> EXCERPT:
## START

Re: [PATCH v3 1/2] PCI: hv: Make the code arch neutral by adding arch specific interfaces

From: Marc Zyngier
Date: Sun Oct 24 2021 - 08:17:07 EST


On Thu, 14 Oct 2021 16:53:13 +0100,
Sunil Muthuswamy <sunilmut@xxxxxxxxxxxxxxxxxxx> wrote:
>
> From: Sunil Muthuswamy <sunilmut@xxxxxxxxxxxxx>
>
> Encapsulate arch dependencies in Hyper-V vPCI through a set of interfaces,
> listed below. Adding these arch specific interfaces will allow for an
> implementation for other arch, such as ARM64.
>
> Implement the interfaces for X64, which is essentially just moving over the
> current implementation.

Nit: use architecture names and capitalisation that match their use in
the kernel (arm64, x86) instead of the MS-specific lingo.

>
> List of added interfaces:
> - hv_pci_irqchip_init()
> - hv_pci_irqchip_free()
> - hv_msi_get_int_vector()
> - hv_set_msi_entry_from_desc()
> - hv_msi_prepare()
>
> There are no functional changes expected from this patch.
>
> Signed-off-by: Sunil Muthuswamy <sunilmut@xxxxxxxxxxxxx>
> ---
> In v2 & v3:
> Changes are described in the cover letter.
>
> MAINTAINERS | 2 +
> arch/x86/include/asm/hyperv-tlfs.h | 33 ++++++++++++
> arch/x86/include/asm/mshyperv.h | 7 ---
> drivers/pci/controller/Makefile | 2 +-
> drivers/pci/controller/pci-hyperv-irqchip.c | 57 +++++++++++++++++++++
> drivers/pci/controller/pci-hyperv-irqchip.h | 20 ++++++++
> drivers/pci/controller/pci-hyperv.c | 52 ++++++++++++-------
> include/asm-generic/hyperv-tlfs.h | 33 ------------
> 8 files changed, 146 insertions(+), 60 deletions(-)

## END

> RECORDS:

## START

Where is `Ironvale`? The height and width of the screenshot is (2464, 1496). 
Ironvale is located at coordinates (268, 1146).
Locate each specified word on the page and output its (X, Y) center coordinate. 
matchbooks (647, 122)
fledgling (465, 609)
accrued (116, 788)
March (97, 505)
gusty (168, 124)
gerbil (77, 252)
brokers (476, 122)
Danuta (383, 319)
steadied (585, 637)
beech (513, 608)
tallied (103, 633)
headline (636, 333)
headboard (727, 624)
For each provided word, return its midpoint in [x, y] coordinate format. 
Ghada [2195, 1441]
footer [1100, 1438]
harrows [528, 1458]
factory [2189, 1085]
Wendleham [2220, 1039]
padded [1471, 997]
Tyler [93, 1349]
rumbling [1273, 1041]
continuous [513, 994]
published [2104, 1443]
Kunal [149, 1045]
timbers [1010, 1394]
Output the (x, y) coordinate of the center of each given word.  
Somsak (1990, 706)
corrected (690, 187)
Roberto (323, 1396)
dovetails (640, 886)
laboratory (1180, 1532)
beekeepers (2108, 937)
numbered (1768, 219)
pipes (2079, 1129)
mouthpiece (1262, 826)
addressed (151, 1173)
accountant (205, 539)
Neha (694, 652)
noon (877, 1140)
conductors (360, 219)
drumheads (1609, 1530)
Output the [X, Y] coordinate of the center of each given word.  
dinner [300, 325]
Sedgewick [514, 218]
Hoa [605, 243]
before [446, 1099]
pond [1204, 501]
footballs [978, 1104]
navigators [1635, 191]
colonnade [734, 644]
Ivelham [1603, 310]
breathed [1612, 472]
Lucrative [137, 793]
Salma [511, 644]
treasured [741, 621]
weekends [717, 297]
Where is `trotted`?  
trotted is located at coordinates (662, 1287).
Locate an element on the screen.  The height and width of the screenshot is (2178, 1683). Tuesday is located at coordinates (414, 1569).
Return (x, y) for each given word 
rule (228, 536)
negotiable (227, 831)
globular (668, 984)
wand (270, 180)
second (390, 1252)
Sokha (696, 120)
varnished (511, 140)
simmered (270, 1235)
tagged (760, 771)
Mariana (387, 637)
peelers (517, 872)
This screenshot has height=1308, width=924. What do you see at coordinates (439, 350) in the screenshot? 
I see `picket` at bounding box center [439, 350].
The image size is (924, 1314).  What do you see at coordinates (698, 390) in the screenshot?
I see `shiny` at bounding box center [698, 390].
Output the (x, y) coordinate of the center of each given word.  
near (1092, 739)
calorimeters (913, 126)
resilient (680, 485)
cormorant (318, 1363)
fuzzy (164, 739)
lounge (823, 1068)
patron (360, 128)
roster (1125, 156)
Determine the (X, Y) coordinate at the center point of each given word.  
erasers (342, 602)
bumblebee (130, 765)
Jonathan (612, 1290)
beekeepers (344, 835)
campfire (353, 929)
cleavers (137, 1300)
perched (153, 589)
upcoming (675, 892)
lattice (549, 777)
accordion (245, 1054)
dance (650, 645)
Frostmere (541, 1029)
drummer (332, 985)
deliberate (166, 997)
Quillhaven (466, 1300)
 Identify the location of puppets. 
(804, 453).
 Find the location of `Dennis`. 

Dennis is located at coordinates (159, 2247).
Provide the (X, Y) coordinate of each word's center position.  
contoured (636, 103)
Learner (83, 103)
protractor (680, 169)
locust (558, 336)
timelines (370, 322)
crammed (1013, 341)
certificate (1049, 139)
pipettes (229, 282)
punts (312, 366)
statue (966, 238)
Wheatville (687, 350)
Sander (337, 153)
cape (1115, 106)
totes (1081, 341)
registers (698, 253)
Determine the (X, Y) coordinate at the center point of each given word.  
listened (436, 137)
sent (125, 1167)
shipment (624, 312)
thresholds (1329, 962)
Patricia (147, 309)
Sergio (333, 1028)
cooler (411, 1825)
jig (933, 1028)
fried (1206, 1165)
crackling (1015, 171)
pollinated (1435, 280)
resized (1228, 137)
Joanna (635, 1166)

## END

> SHORT TASK: Transcribe the stretch of the patch review reply that opens with the words "Re: [PATCH v3" and closes with "such as ARM64.".

> OUTPUT OF THE EXERCISE:
Re: [PATCH v3 1/2] PCI: hv: Make the code arch neutral by adding arch specific interfaces

From: Marc Zyngier
Date: Sun Oct 24 2021 - 08:17:07 EST


On Thu, 14 Oct 2021 16:53:13 +0100,
Sunil Muthuswamy <sunilmut@xxxxxxxxxxxxxxxxxxx> wrote:
>
> From: Sunil Muthuswamy <sunilmut@xxxxxxxxxxxxx>
>
> Encapsulate arch dependencies in Hyper-V vPCI through a set of interfaces,
> listed below. Adding these arch specific interfaces will allow for an
> implementation for other arch, such as ARM64.